I mentioned previously that I still had the story I wrote the night the NY Islanders won their first Stanley Cup. Without further ado, here it is.
I’ve been living in this area all of my life and I don’t think I ever saw anything quite like it. They came in droves, crowding into what we had called home for generations and driving us all into hiding. Many of us wanted to leave right at the start, but other heads prevailed and remained for the most part. They did have a strange language, and a culture that we didn’t understand; still, they hadn’t really done anything to us yet – maybe they came in peace, looking for a place to call home. If those were their intentions, then we were obligated to extend a welcome to them.
Of course, those were not their intentions. Unless, of course, the following day could be written off as a difference in customs, which I consider morbid to say the least. Still, you be the judge.
A glorious day it was, with the air slightly damp and the skies dotted with just the right amount of clouds. Our welcoming committee of about 50 esteemed citizens set out early that day (myself included) to greet our new neighbors with open hearts and smiling faces. We were totally routed. With a scream of pure hatred, a foreigner rose into view, holding a cylindrical metal object in threatening fashion. Before our terror could be transformed into action, the attack began. Bursts of poisonous gases erupted from everywhere, spreading death to whomever they touched. We ran in terror, scattering for cover, and terror followed us. The foreigners are barbaric! we despaired, as our brothers fell dead and the survivors struggled for a place, any place, in which to escape our impending deaths.
As quickly as the attack began, it ceased.
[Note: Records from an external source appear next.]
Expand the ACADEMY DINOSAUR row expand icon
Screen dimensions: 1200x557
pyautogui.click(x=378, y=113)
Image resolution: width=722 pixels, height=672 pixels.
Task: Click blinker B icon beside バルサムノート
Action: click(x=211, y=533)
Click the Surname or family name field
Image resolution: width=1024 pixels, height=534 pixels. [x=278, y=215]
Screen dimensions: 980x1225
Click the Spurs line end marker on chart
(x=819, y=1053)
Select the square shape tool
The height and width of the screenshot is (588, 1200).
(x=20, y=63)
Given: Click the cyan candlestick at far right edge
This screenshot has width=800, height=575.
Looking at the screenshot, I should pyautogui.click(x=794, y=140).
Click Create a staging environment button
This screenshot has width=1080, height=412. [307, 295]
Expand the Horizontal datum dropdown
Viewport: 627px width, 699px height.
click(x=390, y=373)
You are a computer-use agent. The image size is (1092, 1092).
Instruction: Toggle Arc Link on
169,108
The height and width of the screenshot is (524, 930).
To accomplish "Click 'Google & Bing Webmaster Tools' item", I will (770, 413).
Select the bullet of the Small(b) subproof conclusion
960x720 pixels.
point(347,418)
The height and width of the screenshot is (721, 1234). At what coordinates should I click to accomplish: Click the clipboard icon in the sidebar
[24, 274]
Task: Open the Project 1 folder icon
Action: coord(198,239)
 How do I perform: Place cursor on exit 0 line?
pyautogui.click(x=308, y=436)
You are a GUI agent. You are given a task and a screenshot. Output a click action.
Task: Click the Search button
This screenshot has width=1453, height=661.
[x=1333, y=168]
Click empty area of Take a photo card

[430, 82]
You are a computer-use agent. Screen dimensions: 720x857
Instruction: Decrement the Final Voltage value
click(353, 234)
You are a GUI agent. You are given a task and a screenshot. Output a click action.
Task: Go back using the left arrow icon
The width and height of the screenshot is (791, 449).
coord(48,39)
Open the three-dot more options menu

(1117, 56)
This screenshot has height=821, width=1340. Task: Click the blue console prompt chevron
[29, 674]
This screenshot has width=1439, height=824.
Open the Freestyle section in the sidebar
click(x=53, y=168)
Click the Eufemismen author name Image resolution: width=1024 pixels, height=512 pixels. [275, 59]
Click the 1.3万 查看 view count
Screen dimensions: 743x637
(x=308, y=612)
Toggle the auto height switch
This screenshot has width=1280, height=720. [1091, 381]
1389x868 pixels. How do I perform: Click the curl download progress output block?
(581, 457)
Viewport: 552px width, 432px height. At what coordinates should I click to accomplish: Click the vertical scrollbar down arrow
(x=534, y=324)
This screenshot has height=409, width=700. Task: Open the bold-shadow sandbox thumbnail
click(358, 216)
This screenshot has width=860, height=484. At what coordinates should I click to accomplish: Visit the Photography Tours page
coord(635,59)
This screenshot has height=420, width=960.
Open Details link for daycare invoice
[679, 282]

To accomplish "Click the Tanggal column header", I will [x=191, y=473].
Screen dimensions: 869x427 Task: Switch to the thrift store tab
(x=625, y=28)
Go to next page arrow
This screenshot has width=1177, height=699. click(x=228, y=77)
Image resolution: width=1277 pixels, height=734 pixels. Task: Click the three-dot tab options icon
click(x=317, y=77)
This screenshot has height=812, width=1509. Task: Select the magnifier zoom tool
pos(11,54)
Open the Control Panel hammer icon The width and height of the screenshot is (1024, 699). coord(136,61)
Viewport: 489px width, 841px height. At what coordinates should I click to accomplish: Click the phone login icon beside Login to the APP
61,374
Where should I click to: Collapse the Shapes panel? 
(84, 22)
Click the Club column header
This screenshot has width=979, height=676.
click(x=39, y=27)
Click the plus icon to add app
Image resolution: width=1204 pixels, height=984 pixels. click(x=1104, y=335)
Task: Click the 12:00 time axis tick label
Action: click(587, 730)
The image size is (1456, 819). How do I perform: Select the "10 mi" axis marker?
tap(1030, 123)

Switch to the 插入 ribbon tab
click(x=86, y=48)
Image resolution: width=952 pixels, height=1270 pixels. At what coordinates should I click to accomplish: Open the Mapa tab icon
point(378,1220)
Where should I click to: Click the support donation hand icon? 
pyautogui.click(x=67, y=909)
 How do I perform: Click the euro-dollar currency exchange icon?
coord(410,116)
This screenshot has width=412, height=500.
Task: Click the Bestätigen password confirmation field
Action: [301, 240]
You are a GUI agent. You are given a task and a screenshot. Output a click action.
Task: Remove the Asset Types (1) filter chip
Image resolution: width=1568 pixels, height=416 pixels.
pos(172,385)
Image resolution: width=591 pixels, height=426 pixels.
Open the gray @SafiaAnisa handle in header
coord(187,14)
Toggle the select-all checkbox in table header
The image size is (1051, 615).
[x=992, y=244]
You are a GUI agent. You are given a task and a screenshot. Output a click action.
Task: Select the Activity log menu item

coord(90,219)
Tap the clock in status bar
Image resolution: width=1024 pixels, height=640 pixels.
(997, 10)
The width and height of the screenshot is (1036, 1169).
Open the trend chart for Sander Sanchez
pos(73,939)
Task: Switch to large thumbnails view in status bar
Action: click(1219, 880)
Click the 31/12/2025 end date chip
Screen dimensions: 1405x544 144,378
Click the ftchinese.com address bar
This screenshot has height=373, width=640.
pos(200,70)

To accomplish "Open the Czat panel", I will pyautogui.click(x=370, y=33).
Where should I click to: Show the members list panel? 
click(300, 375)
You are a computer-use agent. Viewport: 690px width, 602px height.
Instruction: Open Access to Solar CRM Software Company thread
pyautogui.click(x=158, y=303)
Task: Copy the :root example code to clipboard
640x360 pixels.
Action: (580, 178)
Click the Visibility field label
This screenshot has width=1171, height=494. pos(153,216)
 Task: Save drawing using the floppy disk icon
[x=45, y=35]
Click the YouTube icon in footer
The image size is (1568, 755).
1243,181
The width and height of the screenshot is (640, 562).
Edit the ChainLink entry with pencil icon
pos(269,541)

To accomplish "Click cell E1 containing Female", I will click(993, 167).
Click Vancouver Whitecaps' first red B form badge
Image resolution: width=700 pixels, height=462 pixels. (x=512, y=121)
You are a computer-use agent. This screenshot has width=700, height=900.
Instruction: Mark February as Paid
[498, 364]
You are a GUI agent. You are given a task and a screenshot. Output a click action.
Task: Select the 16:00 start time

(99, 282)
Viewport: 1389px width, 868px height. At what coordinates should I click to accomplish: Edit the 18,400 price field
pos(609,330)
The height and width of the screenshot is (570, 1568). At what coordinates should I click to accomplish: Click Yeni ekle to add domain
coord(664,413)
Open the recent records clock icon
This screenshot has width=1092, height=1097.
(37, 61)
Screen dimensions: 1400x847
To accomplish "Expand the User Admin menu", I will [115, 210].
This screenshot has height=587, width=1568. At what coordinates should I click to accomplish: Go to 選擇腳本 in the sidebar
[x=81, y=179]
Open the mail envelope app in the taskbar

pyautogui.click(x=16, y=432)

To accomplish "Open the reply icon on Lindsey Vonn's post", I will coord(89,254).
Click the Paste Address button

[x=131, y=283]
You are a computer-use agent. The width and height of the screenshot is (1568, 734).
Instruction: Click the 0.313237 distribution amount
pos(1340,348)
Not daring to move, I waited for the next wave, the inevitable attack which never came. The foreigner returned to whatever it was that he did all day, totally oblivious to the massacre he had just caused. When we were sure he had gone away, I and the other two survivors crawled out of hiding and raced back to our town as if hell itself was at our heels. Little did we know that in reality it was.
In the days that followed, the horror became worse. Foreigners hounded us day and night with their poison gases and giant cudgels which tasted the blood of my entire family. Friends, strangers, in-laws and outlaws all fell to the relentless onslaught of the invaders. They slew without mercy, without recourse, WITHOUT REASON. I cannot understand what would drive any being to such insane hatred of another, such obsession with the genocide of a group different from itself. And through it all, that horrible roaring noise echoes through my brain, a word repeated over and over with the killing of my brethren. If I knew what that foreign word meant, I could begin to see the hatred take a more understandable form. As it has haunted my waking life, that word will haunt my dreams for the rest of my life – however brief that may be.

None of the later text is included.